EXERCISE BRIEF: Write back every record verbatim.
-- GIVEN INFORMATION follows --
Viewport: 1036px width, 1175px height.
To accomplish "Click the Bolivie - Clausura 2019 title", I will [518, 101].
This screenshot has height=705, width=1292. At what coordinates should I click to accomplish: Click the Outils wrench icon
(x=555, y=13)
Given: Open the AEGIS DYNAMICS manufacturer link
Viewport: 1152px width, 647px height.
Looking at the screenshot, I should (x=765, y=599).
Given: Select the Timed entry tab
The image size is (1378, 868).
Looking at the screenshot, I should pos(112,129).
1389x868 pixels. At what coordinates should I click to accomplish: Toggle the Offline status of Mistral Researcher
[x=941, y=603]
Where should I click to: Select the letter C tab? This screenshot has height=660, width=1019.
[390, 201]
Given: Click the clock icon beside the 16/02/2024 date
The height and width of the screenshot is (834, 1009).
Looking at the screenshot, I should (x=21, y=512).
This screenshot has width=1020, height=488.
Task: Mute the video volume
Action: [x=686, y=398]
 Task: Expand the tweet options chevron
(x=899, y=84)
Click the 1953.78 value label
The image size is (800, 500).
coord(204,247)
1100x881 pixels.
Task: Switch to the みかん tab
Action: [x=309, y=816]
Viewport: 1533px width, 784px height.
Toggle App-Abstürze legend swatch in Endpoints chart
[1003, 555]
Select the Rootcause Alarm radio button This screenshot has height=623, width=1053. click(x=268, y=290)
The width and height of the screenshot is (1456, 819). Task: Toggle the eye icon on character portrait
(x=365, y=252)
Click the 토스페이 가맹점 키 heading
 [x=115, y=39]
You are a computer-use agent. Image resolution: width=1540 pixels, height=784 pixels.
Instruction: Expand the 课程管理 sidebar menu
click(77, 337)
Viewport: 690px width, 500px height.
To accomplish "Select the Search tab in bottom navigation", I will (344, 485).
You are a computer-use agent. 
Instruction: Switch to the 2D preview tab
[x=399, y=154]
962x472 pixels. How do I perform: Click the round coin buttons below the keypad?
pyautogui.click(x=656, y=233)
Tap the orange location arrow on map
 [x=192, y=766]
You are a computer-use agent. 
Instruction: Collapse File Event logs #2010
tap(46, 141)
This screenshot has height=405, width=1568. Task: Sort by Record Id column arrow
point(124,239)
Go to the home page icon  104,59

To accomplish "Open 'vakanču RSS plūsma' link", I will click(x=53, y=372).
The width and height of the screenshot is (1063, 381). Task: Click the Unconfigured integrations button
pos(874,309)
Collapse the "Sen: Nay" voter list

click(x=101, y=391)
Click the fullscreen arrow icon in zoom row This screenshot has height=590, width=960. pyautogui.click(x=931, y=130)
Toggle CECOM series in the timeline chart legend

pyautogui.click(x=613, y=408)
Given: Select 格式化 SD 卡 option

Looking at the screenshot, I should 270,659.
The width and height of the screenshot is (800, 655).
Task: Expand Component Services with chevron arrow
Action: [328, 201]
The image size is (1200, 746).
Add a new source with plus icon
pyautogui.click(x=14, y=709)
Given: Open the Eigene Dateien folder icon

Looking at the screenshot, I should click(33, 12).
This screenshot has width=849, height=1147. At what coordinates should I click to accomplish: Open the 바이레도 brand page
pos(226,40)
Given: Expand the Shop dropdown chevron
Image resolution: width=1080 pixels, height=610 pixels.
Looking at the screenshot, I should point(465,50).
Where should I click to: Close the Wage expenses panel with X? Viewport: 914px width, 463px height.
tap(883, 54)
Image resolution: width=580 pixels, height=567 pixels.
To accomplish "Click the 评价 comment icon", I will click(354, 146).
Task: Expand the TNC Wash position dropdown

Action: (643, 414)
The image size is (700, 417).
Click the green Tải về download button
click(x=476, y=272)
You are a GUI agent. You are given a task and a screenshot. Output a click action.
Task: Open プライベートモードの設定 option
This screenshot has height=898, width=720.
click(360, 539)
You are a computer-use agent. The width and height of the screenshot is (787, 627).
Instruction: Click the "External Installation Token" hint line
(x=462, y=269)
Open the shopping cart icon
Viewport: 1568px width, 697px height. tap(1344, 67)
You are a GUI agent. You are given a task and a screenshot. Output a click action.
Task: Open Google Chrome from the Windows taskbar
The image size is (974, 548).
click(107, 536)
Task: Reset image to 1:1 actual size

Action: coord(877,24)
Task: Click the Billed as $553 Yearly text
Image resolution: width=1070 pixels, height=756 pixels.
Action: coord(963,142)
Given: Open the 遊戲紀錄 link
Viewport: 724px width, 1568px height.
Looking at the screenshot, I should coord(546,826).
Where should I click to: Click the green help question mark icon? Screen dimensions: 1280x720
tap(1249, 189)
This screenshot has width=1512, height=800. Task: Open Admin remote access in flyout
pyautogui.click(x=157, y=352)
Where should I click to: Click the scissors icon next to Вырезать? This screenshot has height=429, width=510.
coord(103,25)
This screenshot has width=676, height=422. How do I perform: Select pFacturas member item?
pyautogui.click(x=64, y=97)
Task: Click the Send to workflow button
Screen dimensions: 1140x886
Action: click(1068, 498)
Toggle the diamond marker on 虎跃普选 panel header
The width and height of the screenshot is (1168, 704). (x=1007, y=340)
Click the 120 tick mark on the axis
-- GIVEN INFORMATION concluded --
RESULT OF THE EXERCISE:
Viewport: 1036px width, 1175px height.
To accomplish "Click the Bolivie - Clausura 2019 title", I will [518, 101].
This screenshot has height=705, width=1292. At what coordinates should I click to accomplish: Click the Outils wrench icon
(x=555, y=13)
Given: Open the AEGIS DYNAMICS manufacturer link
Viewport: 1152px width, 647px height.
Looking at the screenshot, I should (x=765, y=599).
Given: Select the Timed entry tab
The image size is (1378, 868).
Looking at the screenshot, I should pos(112,129).
1389x868 pixels. At what coordinates should I click to accomplish: Toggle the Offline status of Mistral Researcher
[x=941, y=603]
Where should I click to: Select the letter C tab? This screenshot has height=660, width=1019.
[390, 201]
Given: Click the clock icon beside the 16/02/2024 date
The height and width of the screenshot is (834, 1009).
Looking at the screenshot, I should (x=21, y=512).
This screenshot has width=1020, height=488.
Task: Mute the video volume
Action: [x=686, y=398]
 Task: Expand the tweet options chevron
(x=899, y=84)
Click the 1953.78 value label
The image size is (800, 500).
coord(204,247)
1100x881 pixels.
Task: Switch to the みかん tab
Action: [x=309, y=816]
Viewport: 1533px width, 784px height.
Toggle App-Abstürze legend swatch in Endpoints chart
[1003, 555]
Select the Rootcause Alarm radio button This screenshot has height=623, width=1053. click(x=268, y=290)
The width and height of the screenshot is (1456, 819). Task: Toggle the eye icon on character portrait
(x=365, y=252)
Click the 토스페이 가맹점 키 heading
 [x=115, y=39]
You are a computer-use agent. Image resolution: width=1540 pixels, height=784 pixels.
Instruction: Expand the 课程管理 sidebar menu
click(77, 337)
Viewport: 690px width, 500px height.
To accomplish "Select the Search tab in bottom navigation", I will (344, 485).
You are a computer-use agent. 
Instruction: Switch to the 2D preview tab
[x=399, y=154]
962x472 pixels. How do I perform: Click the round coin buttons below the keypad?
pyautogui.click(x=656, y=233)
Tap the orange location arrow on map
 [x=192, y=766]
You are a computer-use agent. 
Instruction: Collapse File Event logs #2010
tap(46, 141)
This screenshot has height=405, width=1568. Task: Sort by Record Id column arrow
point(124,239)
Go to the home page icon  104,59

To accomplish "Open 'vakanču RSS plūsma' link", I will click(x=53, y=372).
The width and height of the screenshot is (1063, 381). Task: Click the Unconfigured integrations button
pos(874,309)
Collapse the "Sen: Nay" voter list

click(x=101, y=391)
Click the fullscreen arrow icon in zoom row This screenshot has height=590, width=960. pyautogui.click(x=931, y=130)
Toggle CECOM series in the timeline chart legend

pyautogui.click(x=613, y=408)
Given: Select 格式化 SD 卡 option

Looking at the screenshot, I should 270,659.
The width and height of the screenshot is (800, 655).
Task: Expand Component Services with chevron arrow
Action: [328, 201]
The image size is (1200, 746).
Add a new source with plus icon
pyautogui.click(x=14, y=709)
Given: Open the Eigene Dateien folder icon

Looking at the screenshot, I should click(33, 12).
This screenshot has width=849, height=1147. At what coordinates should I click to accomplish: Open the 바이레도 brand page
pos(226,40)
Given: Expand the Shop dropdown chevron
Image resolution: width=1080 pixels, height=610 pixels.
Looking at the screenshot, I should point(465,50).
Where should I click to: Close the Wage expenses panel with X? Viewport: 914px width, 463px height.
tap(883, 54)
Image resolution: width=580 pixels, height=567 pixels.
To accomplish "Click the 评价 comment icon", I will click(354, 146).
Task: Expand the TNC Wash position dropdown

Action: (643, 414)
The image size is (700, 417).
Click the green Tải về download button
click(x=476, y=272)
You are a GUI agent. You are given a task and a screenshot. Output a click action.
Task: Open プライベートモードの設定 option
This screenshot has height=898, width=720.
click(360, 539)
You are a computer-use agent. The width and height of the screenshot is (787, 627).
Instruction: Click the "External Installation Token" hint line
(x=462, y=269)
Open the shopping cart icon
Viewport: 1568px width, 697px height. tap(1344, 67)
You are a GUI agent. You are given a task and a screenshot. Output a click action.
Task: Open Google Chrome from the Windows taskbar
The image size is (974, 548).
click(107, 536)
Task: Reset image to 1:1 actual size

Action: coord(877,24)
Task: Click the Billed as $553 Yearly text
Image resolution: width=1070 pixels, height=756 pixels.
Action: coord(963,142)
Given: Open the 遊戲紀錄 link
Viewport: 724px width, 1568px height.
Looking at the screenshot, I should coord(546,826).
Where should I click to: Click the green help question mark icon? Screen dimensions: 1280x720
tap(1249, 189)
This screenshot has width=1512, height=800. Task: Open Admin remote access in flyout
pyautogui.click(x=157, y=352)
Where should I click to: Click the scissors icon next to Вырезать? This screenshot has height=429, width=510.
coord(103,25)
This screenshot has width=676, height=422. How do I perform: Select pFacturas member item?
pyautogui.click(x=64, y=97)
Task: Click the Send to workflow button
Screen dimensions: 1140x886
Action: click(1068, 498)
Toggle the diamond marker on 虎跃普选 panel header
The width and height of the screenshot is (1168, 704). (x=1007, y=340)
Click the 120 tick mark on the axis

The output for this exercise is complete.